Software escrow is a customised legal agreement between the software provider, the user, and the software escrow agent that safeguards the software source code and makes it available to the user in the case of clearly defined trigger events that threaten business continuity.

Krige points out that over the last few years, the European Union has introduced the Digital Operational Resilience Act (DORA) which enforces new cyber security and resilience requirements on European financial institutions and their critical suppliers.

In the US, the Office of the Controller of the Currency (OCC), Federal Deposit Insurance Corporation (FDIC), and Federal Reserve Board (FRB) issued a joint statement with revised guidance for Financial Services companies that includes new requirements for outsourcing and third-party risk management for banking institutions and highlights software escrow as an important consideration.

The UK has promulgated the Prudential Regulation Authority (PRA) SS2/21 which requires review of third-party arrangements and evaluation of the need for software escrow.

“What we are seeing is these types of regulations becoming more detailed and more prescriptive when it comes to an internationally recognised best practice such as software escrow,” says Krige. “It’s important to keep in mind that all regulatory roads are leading to the same destination.

“In markets such as Singapore and India, there are already regulations that explicitly prescribe software escrow as an essential part of business continuity and IT risk management and governance.

“The new South African regulations coming into force on 15 November 2024 urge compliance with global best practices. So, South African banks and insurers can clearly see the road ahead.

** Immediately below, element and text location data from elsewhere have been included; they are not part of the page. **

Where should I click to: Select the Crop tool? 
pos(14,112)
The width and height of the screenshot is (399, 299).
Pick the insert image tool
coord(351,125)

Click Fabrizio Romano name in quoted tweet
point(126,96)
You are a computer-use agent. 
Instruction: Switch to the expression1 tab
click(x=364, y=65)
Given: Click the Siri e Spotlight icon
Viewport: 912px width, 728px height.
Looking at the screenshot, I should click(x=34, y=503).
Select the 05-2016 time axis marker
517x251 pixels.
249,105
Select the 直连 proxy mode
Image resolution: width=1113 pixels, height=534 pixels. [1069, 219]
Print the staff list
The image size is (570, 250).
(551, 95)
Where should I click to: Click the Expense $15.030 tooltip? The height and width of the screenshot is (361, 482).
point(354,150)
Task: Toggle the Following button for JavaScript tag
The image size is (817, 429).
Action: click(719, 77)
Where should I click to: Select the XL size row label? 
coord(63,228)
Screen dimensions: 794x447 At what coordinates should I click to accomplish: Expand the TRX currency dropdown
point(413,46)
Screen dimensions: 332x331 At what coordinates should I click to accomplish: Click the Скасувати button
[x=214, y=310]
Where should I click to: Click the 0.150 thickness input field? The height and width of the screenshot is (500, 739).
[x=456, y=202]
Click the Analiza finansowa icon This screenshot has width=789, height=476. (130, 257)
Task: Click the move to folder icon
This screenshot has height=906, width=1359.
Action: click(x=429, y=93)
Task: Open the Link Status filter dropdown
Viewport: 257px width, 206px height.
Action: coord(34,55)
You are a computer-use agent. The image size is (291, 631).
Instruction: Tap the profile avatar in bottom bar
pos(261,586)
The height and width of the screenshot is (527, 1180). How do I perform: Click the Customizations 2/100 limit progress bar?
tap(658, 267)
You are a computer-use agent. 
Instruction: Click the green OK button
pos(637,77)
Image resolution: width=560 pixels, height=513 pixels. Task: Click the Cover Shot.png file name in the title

“What the regulators want to see are more comprehensive business continuity plans which include stressed exit plans when it comes to mission-critical software agreements.”

Rigard de Wet, CIO at Guardrisk, says: “Ultimately, the upcoming IT Joint Standard is not something new. It is a progressive journey working with the regulators in ensuring that we protect ourselves and our customers. This will be a continuous process and we require the mindset and ability to implement while we do business.

“The success in implementing changes like this lies in the ability of a company to accept the change and work together with all parties, including the regulator, while fostering strong positive relationships, built on trust and open communications.

“What we need to manage well is the financial impact, the ability to deliver business solutions, internal and customer-facing, while we ensure adherence to the joint standard.”

The advantage to South African financial services companies striving to meet the new regulation from 15 November 2024 is that software escrow is both a cost-effective and fast-acting solution to shore up business continuity plans and boost IT disaster recovery.

A particular benefit is the inclusion of thorough software testing services which ensures that in the case of an unexpected stress exit, the source code your escrow provider safeguards is exactly what you currently use in your organisation.

Krige concludes: “Compliance with the new joint standard shows that the South African Financial Sector is keeping pace with the global resilience movement. Adopting international best practices means reaching important compliance milestones and making sure that business is not set back by penalties from the regulators.”